Another advantage of the C-ECG system is that it avoids transport of non-ACS patients to PCI institutions in remote regions. In this study, 58 patients (36% of the total patients) diagnosed as not having ACS on ECG were transferred not to a PCI institution but to the regional core hospitals. This shows that the C-ECG system could be helpful to transport true ACS patients appropriately to PCI institutions, with reduction of unnecessary ambulance transport.
The C-ECG system has been introduced across some prefectures in Japan,3 but the system in Oita Prefecture presented here has distinct features, in that many hospitals and fire department headquarters participate across the whole prefecture compared with other regions.3,11 The Oita remote image transmission system, which became the foundation of the C-ECG system, was established utilizing administrative funds in 2013. Fujita et al had proposed that the C-ECG system could be a powerful solution for cardiology emergency services, along with its significant clinical outcome.12 A demonstration of the C-ECG system was conducted between the advanced trauma emergency and critical care centers in Oita University Hospital and in Taketa City, in cooperation with the Department of Ubiquitous Health Informatics, University of Tokyo in 2012. One of the reasons for the success of the C-ECG system in Oita Prefecture might be the fact that the public Oita University Hospital encouraged many hospitals to participate in C-ECG system. In addition, another important feature of the Oita Prefecture system is the participation of the regional core hospitals that did not have PCI facilities.

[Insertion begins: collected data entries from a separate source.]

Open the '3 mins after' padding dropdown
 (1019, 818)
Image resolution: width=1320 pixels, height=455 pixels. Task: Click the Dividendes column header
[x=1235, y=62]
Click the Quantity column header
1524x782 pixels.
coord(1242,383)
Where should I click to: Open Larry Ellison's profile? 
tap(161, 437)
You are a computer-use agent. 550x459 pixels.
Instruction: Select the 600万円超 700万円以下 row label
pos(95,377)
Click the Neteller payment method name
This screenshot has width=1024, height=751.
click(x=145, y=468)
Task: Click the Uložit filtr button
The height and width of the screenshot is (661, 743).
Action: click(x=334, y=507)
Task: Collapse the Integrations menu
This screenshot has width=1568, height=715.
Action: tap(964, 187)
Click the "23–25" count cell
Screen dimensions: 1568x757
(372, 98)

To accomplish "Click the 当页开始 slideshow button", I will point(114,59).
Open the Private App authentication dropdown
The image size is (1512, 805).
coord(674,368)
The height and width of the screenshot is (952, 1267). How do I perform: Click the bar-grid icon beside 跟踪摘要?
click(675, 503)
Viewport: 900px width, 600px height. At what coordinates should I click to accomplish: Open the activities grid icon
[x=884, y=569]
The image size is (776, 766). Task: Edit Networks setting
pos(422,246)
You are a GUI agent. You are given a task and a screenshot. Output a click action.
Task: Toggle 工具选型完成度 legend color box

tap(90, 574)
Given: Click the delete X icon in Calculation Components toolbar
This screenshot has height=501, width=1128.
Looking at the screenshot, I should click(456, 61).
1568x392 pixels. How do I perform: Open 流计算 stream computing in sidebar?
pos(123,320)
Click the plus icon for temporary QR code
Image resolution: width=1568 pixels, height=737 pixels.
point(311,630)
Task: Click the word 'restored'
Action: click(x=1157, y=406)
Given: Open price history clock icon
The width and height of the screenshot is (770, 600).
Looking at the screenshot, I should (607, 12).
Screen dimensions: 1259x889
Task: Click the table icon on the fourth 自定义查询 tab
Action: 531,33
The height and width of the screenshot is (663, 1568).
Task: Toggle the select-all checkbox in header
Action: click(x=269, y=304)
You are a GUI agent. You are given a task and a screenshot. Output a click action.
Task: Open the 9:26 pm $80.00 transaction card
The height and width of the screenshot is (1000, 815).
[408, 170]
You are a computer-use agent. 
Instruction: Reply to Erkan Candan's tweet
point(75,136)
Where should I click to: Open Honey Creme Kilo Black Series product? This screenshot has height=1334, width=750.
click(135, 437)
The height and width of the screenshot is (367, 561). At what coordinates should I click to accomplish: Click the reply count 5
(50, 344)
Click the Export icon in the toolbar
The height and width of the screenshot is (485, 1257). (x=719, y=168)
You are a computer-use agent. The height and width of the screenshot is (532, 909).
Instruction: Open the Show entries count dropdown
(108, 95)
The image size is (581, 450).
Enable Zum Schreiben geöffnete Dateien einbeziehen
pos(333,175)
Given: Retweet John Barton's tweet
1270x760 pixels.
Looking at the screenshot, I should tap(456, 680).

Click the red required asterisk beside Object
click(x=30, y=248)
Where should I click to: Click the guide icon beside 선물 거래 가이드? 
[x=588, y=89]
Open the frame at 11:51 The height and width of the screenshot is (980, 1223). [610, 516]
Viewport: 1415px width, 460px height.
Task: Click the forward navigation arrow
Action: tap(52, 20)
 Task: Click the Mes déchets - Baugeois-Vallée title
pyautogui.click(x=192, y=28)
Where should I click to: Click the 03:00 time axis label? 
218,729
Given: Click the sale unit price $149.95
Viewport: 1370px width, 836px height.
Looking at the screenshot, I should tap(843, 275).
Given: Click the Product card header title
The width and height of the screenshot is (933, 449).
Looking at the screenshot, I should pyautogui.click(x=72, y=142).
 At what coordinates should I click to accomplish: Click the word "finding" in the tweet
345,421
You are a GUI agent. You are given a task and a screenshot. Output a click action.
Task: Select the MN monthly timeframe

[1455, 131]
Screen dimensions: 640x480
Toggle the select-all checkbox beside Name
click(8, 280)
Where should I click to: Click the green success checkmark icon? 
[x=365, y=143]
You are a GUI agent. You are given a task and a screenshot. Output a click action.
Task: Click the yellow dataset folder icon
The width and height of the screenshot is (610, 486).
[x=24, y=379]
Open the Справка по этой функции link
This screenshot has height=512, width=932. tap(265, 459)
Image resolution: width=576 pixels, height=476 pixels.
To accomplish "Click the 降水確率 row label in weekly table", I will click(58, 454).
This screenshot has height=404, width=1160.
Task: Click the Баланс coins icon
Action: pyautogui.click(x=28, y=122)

In a previous study, DTB time >90 min did not influence the short-term outcome or first admission cost but did increase the 1-year cardiovascular readmission rate and the 1-year cardiovascular-related cost.13 Unfortunately, we could not obtain detailed data on cost effectiveness in the present study. The avoidance of emergency transportation to PCI facilities, however, might reduce the cost.
The following points, however, should be noted with regard to use of the C-ECG system. ACS is difficult to diagnose on ECG in the early stage. Other serious cardiovascular diseases such as acute aortic dissection, impending rupture of aortic aneurysm, and valvular disease, have no significant ECG change in general. These patients, however, should be transferred to hospitals where emergency surgical treatment can be performed. Although ECG is an important tool for emergency triage, it is dangerous to judge emergency cases using only the C-ECG system.
Currently, there is only 1 ambulance equipped with the C-ECG system for each fire department in Oita Prefecture. It is therefore impossible to cover the whole area of each fire department depending on the state of deployment. Since 20 March 2019, 8 more ambulances equipped with the C-ECG system have been provided in Oita Prefecture. In the future, we should further increase the number of participating hospitals, fire departments, ambulances equipped with the C-ECG system and network area. With such a network extension, more regional ACS patients will be able to benefit from the C-ECG system.
Conclusions
The C-ECG system integrated to Oita Prefecture was useful to appropriately transfer ACS patients to hospital, and to facilitate PCI earlier than the conventional diagnostic system.
Disclosures
There was no financial support for the present study.